ASCI’s Executive Vice President of Child and Family Services Tara Skibiel adds, “We wanted to come up with an innovative strategy to really help support our youth in a creative and hands-on approach, which led to the HIU. The goal is to empower and help our kids to meet all of their potential. We want to make an impact!”
The benefits of the HIU program include the opportunity to provide a higher level of support, improved ability to reduce disruptions, improved trusting relationships for youth, ensured safety and much more. This program will be an effective approach to ensure that a youth’s transitional period between congregate care and placement with their birth parents or kin is made easier.
HIU Family & Systems Impacts
Skibiel explains, “It’s really a unique program. We’re hoping to have high relationships with our youth and intensive service delivery. Because we have a lower caseload for our workers in this unit, our caseworkers can spend an intensive amount of time with our youth to help them hands-on. So, if it’s a matter of, they need to go and apply for a job, we take you to go and apply for that job if you need. If you’re having a rough day and you need to go for a socially distanced walk, we’re out there with you.”
Youth will be paired with HIU caseworkers who have been trained in this process and maintain continuity of care with Point of Contact caseworkers, with both caseworkers working diligently to make sure youth have the most positive outcomes.
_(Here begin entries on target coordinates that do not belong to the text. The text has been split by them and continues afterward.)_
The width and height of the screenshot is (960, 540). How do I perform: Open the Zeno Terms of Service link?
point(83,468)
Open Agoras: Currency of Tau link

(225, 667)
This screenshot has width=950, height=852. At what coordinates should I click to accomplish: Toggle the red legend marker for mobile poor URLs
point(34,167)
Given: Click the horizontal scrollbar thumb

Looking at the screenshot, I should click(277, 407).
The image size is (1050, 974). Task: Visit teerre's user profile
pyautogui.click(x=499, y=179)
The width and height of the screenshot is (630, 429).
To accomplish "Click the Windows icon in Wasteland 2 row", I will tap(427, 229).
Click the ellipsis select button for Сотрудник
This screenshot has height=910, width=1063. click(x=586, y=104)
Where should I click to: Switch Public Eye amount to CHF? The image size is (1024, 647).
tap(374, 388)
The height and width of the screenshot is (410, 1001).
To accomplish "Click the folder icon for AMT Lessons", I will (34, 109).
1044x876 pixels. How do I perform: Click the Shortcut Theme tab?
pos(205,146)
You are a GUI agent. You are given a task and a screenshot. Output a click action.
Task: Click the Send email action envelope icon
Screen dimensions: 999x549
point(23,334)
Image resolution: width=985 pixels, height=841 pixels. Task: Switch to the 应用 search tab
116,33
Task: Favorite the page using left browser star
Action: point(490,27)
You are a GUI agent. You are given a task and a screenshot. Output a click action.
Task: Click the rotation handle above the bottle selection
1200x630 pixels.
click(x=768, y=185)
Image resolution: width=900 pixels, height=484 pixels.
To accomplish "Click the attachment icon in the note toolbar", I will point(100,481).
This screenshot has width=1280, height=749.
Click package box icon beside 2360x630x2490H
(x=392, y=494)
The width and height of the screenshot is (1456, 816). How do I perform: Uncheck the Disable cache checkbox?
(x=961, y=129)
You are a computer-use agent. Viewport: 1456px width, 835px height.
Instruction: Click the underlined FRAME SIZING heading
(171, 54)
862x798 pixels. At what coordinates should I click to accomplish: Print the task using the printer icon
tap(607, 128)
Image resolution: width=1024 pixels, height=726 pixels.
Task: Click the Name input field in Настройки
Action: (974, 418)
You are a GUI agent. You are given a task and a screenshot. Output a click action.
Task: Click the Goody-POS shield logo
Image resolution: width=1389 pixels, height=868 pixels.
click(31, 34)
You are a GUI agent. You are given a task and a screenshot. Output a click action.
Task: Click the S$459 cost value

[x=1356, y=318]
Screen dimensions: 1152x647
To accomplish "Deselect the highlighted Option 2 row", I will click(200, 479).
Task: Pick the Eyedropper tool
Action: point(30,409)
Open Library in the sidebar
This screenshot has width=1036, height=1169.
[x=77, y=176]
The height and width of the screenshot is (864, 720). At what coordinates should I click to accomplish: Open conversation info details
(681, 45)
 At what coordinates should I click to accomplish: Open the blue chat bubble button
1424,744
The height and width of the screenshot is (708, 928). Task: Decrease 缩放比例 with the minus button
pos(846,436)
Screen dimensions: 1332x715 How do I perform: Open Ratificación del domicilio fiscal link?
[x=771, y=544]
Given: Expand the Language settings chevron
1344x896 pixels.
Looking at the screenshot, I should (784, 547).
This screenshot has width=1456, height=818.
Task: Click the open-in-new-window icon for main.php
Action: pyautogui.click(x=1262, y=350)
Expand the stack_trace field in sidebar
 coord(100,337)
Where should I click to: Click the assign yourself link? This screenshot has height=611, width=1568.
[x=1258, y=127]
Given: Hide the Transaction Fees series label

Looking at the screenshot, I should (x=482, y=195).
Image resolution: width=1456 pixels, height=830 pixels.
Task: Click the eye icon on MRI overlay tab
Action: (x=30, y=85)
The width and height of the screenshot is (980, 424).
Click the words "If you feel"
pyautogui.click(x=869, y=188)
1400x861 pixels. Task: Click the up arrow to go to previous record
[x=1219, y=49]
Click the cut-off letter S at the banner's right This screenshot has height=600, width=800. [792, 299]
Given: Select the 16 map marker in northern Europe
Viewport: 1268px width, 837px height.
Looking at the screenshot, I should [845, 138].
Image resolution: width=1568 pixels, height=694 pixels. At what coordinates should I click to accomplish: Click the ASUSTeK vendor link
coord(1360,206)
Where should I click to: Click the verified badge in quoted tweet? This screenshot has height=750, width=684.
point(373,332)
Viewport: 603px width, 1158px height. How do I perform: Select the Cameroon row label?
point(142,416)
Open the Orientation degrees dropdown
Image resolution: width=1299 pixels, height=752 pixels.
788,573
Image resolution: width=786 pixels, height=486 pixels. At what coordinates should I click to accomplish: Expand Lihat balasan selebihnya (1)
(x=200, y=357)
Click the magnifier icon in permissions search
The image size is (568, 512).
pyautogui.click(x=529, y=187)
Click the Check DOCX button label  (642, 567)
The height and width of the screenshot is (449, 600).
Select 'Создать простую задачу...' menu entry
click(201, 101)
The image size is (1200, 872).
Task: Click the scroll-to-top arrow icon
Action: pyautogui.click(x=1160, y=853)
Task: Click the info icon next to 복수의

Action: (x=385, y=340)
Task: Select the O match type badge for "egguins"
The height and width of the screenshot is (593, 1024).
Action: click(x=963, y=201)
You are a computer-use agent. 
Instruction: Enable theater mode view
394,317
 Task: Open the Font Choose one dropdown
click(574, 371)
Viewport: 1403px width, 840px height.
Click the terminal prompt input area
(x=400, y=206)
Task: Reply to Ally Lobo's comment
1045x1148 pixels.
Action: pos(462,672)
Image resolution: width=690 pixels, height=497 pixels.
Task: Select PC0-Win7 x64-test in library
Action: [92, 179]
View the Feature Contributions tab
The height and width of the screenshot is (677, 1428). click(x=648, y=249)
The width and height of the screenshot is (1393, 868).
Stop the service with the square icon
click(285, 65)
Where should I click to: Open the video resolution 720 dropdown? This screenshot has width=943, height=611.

“It’s an innovative approach where we want to start from day one to give youth that support while we’re still working with the caregiver,” Skibiel says. “It’s going to be double-level support for everybody to help get through what can be challenging, particularly depending on a new placement, or if you’ve had a crisis in your life or if you’ve experienced a sudden loss recently, or something is going on and now you may be involved in the juvenile justice system. We want to help walk this path with you so that you can overcome any barrier that you see.”
The HIU program is triad-focused, as its delivery enhances family engagement inclusive of specialized enrichment for kinship caregivers. As youth get the attention they need and their safety and well-being are better addressed, their caregivers will also experience a deeper peace of mind.
Although this program is a work in progress, ASCI is certain it is a start to a better future for our youth!